Information supplied
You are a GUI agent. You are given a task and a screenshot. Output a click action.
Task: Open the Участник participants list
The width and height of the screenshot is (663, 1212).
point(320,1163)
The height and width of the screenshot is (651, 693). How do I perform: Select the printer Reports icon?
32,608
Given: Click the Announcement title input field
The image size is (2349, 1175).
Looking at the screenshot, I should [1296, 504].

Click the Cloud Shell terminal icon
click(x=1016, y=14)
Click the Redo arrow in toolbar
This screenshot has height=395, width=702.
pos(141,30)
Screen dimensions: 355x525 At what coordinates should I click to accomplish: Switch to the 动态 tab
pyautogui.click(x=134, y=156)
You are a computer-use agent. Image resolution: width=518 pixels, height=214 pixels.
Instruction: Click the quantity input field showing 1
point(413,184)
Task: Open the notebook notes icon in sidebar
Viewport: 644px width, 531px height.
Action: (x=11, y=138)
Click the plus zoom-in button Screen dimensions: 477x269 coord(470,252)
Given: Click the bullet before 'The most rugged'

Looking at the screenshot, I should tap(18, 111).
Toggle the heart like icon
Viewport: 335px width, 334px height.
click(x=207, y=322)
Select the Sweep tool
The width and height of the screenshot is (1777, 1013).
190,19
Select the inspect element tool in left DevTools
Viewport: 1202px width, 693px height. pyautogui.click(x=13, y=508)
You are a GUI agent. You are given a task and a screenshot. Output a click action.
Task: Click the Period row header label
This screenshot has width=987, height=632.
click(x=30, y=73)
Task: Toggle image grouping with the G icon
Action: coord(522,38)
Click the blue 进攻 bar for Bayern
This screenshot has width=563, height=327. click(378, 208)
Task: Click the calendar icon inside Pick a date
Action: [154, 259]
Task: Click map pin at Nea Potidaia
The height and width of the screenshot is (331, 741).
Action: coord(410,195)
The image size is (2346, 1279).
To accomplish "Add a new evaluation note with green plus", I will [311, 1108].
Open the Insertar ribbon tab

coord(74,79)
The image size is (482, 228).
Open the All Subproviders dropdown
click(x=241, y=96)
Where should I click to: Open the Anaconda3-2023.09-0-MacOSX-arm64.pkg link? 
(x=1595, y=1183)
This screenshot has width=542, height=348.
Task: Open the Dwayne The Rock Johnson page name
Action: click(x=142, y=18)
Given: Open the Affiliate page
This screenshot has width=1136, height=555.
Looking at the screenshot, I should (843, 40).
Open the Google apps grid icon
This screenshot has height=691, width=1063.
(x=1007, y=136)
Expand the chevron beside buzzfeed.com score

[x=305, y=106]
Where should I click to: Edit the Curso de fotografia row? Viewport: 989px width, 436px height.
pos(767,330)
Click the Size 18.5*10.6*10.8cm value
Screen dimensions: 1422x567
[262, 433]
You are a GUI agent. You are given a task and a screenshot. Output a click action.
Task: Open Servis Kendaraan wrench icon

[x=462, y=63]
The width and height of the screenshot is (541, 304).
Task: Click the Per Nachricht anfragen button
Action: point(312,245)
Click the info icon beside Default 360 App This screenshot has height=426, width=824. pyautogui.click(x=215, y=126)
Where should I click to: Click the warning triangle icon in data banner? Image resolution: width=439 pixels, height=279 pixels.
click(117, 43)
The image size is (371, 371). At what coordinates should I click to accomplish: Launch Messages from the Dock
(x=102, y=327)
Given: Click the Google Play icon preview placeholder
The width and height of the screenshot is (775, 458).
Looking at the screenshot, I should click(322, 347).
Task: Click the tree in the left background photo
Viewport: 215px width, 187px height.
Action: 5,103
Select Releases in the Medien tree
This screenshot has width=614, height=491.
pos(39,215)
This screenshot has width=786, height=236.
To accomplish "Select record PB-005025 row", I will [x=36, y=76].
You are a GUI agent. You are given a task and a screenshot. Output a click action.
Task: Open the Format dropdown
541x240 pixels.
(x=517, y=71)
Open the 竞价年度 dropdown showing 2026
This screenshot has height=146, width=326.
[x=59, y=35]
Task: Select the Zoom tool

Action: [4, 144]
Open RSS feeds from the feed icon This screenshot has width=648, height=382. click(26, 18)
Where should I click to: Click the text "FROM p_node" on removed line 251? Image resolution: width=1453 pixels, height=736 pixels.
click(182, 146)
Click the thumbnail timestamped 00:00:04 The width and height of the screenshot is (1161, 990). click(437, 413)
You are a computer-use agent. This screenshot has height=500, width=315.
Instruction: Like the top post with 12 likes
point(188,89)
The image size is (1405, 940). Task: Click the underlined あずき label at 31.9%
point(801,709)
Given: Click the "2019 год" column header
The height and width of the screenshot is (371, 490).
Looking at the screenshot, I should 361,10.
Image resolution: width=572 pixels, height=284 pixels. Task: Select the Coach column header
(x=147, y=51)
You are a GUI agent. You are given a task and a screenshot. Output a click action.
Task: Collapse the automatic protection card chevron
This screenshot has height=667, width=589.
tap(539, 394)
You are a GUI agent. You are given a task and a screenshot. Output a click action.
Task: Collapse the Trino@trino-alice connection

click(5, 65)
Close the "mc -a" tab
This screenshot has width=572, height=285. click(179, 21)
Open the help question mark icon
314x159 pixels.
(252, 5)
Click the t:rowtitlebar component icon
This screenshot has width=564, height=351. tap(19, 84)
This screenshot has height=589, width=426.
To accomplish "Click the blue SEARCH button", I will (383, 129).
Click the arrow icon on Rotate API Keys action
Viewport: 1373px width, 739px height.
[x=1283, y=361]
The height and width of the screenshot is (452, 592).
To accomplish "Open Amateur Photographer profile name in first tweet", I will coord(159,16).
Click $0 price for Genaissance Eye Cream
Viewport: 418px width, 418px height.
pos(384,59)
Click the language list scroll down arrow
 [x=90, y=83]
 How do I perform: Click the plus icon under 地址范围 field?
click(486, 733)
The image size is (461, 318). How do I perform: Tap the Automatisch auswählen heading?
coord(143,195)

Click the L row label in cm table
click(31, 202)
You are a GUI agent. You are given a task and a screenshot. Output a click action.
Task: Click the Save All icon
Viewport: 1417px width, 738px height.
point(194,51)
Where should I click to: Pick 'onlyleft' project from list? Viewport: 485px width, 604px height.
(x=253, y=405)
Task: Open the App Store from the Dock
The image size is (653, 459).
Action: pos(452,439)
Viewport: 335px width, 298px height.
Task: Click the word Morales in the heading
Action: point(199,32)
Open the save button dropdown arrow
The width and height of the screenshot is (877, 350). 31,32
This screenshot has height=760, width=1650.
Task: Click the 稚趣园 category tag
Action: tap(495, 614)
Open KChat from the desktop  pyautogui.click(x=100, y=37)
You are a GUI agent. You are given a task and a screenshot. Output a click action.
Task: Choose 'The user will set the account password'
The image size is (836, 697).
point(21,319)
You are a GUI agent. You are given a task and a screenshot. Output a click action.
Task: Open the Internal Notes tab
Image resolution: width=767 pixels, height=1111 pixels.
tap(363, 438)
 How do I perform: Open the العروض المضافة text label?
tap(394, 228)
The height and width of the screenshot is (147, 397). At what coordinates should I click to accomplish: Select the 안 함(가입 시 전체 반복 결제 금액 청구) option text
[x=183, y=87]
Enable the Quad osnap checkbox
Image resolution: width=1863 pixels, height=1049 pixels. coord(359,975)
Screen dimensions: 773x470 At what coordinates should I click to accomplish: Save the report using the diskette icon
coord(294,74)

Stated exercise
Recast the listing lines as a numbered list, starting with the line containing "Click the arrow" and going on through the line containing "I will coord(159,16).", leaving out any blank lines.

Answer to this problem
1. Click the arrow icon on Rotate API Keys action
2. Viewport: 1373px width, 739px height.
3. [x=1283, y=361]
4. The height and width of the screenshot is (452, 592).
5. To accomplish "Open Amateur Photographer profile name in first tweet", I will coord(159,16).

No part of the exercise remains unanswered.